Обсуждение: [MASSMAIL]Converting README documentation to Markdown

Поиск
Список
Период
Сортировка

[MASSMAIL]Converting README documentation to Markdown

От
Daniel Gustafsson
Дата:
Over in [0] I asked whether it would be worthwhile converting all our README
files to Markdown, and since it wasn't met with pitchforks I figured it would
be an interesting excercise to see what it would take (my honest gut feeling
was that it would be way too intrusive).  Markdown does brings a few key
features however so IMHO it's worth attempting to see:

* New developers are very used to reading/writing it
* Using a defined format ensures some level of consistency
* Many users and contributors new *as well as* old like reading documentation
  nicely formatted in a browser
* The documentation now prints really well
* pandoc et.al can be used to render nice looking PDF's
* All the same benefits as discussed in [0]

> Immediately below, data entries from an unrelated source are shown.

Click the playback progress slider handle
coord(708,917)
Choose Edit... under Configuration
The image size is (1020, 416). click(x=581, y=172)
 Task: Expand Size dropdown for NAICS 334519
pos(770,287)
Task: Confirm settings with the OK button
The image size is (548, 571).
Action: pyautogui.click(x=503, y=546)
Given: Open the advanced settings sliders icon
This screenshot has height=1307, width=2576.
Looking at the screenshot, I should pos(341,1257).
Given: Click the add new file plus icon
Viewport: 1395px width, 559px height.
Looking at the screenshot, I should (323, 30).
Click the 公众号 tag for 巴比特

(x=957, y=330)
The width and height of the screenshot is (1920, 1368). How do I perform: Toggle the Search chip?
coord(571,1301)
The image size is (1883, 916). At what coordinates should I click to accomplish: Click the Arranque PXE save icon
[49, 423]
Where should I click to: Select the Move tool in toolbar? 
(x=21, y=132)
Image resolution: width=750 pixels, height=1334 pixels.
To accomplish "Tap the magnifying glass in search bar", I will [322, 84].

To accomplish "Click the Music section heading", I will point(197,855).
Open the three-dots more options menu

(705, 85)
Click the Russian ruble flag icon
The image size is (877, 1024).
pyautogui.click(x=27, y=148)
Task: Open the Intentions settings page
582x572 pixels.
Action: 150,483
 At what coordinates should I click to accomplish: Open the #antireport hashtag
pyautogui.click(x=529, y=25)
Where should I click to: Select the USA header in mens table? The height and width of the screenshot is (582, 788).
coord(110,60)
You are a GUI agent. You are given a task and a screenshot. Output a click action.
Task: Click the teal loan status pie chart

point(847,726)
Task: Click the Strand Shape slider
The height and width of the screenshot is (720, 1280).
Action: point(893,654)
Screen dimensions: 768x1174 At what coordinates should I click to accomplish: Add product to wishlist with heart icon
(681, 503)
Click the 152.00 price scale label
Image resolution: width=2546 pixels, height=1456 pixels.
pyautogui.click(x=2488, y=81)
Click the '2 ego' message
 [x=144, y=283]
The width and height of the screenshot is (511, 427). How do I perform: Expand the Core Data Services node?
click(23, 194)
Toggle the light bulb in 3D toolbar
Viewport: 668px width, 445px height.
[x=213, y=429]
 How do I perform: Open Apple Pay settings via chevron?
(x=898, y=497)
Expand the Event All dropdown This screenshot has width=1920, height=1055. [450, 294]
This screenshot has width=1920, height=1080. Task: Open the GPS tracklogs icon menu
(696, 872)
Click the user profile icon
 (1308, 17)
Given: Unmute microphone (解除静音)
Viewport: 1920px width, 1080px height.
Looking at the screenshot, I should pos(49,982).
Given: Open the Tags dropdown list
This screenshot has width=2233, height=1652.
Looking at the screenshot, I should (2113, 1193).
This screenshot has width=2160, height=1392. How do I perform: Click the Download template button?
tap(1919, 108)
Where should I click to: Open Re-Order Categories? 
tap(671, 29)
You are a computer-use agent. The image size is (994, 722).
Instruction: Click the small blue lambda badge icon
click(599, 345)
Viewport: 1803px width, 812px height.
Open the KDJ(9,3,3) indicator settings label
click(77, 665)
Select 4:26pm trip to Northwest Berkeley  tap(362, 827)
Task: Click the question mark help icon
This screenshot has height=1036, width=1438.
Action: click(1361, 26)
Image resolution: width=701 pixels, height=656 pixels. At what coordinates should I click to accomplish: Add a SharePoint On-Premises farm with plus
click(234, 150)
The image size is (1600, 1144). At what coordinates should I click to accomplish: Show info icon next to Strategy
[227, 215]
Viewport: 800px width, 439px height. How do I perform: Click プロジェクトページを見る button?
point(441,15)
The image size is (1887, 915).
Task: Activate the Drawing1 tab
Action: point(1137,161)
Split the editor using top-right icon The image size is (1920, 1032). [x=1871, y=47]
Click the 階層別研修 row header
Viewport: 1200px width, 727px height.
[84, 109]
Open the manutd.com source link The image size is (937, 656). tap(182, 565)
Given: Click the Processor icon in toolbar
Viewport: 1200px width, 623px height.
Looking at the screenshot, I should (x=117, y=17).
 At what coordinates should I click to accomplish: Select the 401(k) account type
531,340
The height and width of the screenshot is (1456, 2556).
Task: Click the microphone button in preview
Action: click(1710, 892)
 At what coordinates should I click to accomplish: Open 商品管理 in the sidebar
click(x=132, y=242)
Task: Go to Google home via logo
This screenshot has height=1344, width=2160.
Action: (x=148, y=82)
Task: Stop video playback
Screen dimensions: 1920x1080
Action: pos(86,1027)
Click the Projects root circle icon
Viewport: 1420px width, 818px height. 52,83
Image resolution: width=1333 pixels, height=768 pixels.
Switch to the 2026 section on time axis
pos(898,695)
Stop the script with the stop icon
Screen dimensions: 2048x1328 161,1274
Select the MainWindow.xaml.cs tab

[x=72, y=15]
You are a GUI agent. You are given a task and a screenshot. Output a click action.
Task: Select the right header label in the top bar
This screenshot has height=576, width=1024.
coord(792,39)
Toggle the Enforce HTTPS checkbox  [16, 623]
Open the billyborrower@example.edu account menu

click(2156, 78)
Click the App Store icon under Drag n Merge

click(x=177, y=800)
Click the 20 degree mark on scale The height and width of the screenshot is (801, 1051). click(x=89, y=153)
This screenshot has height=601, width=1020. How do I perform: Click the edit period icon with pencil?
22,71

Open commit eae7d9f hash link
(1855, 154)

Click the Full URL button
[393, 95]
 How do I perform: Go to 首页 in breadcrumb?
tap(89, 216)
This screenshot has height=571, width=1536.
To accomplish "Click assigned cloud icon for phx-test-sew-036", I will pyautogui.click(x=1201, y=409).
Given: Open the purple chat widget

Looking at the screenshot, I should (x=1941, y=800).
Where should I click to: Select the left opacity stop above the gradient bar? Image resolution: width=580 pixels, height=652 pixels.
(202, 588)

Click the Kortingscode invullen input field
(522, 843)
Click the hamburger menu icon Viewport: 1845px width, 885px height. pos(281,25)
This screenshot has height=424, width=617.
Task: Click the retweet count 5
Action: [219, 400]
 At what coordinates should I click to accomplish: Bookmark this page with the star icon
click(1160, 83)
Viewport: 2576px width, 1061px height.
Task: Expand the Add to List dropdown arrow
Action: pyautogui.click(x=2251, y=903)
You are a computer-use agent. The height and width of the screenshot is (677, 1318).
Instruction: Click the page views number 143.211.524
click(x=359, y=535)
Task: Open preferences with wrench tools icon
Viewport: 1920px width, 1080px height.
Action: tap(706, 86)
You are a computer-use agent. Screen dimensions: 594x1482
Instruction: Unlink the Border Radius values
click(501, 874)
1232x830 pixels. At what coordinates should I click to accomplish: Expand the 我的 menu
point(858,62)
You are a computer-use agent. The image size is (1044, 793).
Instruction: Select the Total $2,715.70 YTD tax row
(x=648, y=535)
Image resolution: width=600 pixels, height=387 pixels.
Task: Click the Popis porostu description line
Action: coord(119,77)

The plan was to follow Grubers original motivation for Markdown closely:

    "The idea is that a Markdown-formatted document should be publishable
    as-is, as plain text, without looking like it’s been marked up with
    tags or formatting instructions."

This translates to making the least amount of changes to achieve a) retained
plain text readability at todays level, b) proper Markdown rendering, not
looking like text files in a HTML window, and c) absolutly no reflows and
minimal impact on git blame.

Turns out we've been writing Markdown for quite some time, so it really didn't
take much at all.  I renamed all the files .md and with almost just changing
whitespace achieved what I think is pretty decent results.  The rendered
versions can be seen by browsing the tree below:

    https://github.com/danielgustafsson/postgres/tree/markdown

The whitespace changes are mostly making sure that code (anything which is to
be rendered without styling really) is indented from column 0 with tab or 4
spaces (depending on what was already used in the file) and has a blank line
before and after.  This is the bulk of the changes.  The non-whitespace changes
introduced are:

* Section/subsection markers: Basically all our files underline the main
  section with ==== and subsections with ----.  This renders perfectly well with.
  Markdown so add these to the few that didn't have them.

* The SSL readme starts a sentence with ">" which renders as quote, removing
  that fixes rendering and makes the plain text version better IMHO.

* In the regex README there are two file references using * as a wildcard, but
  the combination of the two makes Markdown render the text between them in
  italics.  Wrapping these in backticks solves it, but I'm not a fan since we
  don't do that elsewhere.  A solution which avoids backticks would ne nice.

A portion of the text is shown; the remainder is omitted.